PROBLEM STATEMENT: Swap "Advertising" for "Marketing" in the data starting at the line that contains "Where should I click to: Click" and ending at the line that contains "will click(x=427, y=690).", and reproduce only that span with everything else unchanged.

STORED ROWS:
━━━━━━━━

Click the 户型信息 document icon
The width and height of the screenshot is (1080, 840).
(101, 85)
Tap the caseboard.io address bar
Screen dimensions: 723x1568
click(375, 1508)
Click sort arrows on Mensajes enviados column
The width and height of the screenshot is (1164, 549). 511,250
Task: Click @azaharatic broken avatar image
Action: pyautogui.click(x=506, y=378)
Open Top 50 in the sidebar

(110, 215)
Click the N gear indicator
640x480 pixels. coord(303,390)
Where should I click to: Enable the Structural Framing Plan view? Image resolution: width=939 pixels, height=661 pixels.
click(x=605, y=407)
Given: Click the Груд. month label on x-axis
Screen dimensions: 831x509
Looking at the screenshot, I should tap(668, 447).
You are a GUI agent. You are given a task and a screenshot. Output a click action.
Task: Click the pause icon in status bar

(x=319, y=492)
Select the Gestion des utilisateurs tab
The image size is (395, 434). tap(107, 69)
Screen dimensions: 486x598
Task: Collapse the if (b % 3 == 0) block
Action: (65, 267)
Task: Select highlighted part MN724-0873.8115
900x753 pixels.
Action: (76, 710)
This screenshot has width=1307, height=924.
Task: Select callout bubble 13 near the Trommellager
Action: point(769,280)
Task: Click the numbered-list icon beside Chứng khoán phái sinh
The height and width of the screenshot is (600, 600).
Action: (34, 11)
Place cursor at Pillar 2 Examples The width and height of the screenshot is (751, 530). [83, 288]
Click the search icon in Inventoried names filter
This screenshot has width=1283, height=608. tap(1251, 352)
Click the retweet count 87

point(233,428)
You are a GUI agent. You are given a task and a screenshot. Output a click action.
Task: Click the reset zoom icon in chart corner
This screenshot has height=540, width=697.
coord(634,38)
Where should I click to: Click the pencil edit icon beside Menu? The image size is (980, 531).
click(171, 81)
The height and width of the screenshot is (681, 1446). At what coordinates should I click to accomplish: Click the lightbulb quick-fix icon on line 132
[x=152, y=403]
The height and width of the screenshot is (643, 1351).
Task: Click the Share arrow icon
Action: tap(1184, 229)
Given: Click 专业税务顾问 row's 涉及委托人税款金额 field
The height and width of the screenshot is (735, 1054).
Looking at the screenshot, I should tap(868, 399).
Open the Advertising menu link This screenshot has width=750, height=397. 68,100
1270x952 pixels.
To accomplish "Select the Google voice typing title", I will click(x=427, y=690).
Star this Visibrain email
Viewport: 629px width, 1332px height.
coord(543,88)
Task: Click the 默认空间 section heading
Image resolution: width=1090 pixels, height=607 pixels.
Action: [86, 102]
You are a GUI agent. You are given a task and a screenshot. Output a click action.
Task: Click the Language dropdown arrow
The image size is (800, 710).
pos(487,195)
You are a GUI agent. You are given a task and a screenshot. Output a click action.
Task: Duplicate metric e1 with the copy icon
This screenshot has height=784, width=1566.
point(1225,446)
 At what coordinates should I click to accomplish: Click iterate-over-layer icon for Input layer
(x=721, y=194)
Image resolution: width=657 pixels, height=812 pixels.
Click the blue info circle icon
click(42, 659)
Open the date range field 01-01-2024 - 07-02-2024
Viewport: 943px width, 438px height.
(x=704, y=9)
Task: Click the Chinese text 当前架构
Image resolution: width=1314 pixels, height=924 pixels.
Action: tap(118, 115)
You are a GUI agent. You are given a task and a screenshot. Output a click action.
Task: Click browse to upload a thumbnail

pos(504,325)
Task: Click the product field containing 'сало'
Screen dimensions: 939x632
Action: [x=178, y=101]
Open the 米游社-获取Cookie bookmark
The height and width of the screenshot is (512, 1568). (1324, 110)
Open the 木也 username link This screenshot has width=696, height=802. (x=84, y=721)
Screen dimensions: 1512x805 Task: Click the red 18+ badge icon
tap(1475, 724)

━━━━━━━━

SOLUTION FOR THIS EXERCISE:
Where should I click to: Click the pencil edit icon beside Menu? The image size is (980, 531).
click(171, 81)
The height and width of the screenshot is (681, 1446). At what coordinates should I click to accomplish: Click the lightbulb quick-fix icon on line 132
[x=152, y=403]
The height and width of the screenshot is (643, 1351).
Task: Click the Share arrow icon
Action: tap(1184, 229)
Given: Click 专业税务顾问 row's 涉及委托人税款金额 field
The height and width of the screenshot is (735, 1054).
Looking at the screenshot, I should tap(868, 399).
Open the Marketing menu link This screenshot has width=750, height=397. 68,100
1270x952 pixels.
To accomplish "Select the Google voice typing title", I will click(x=427, y=690).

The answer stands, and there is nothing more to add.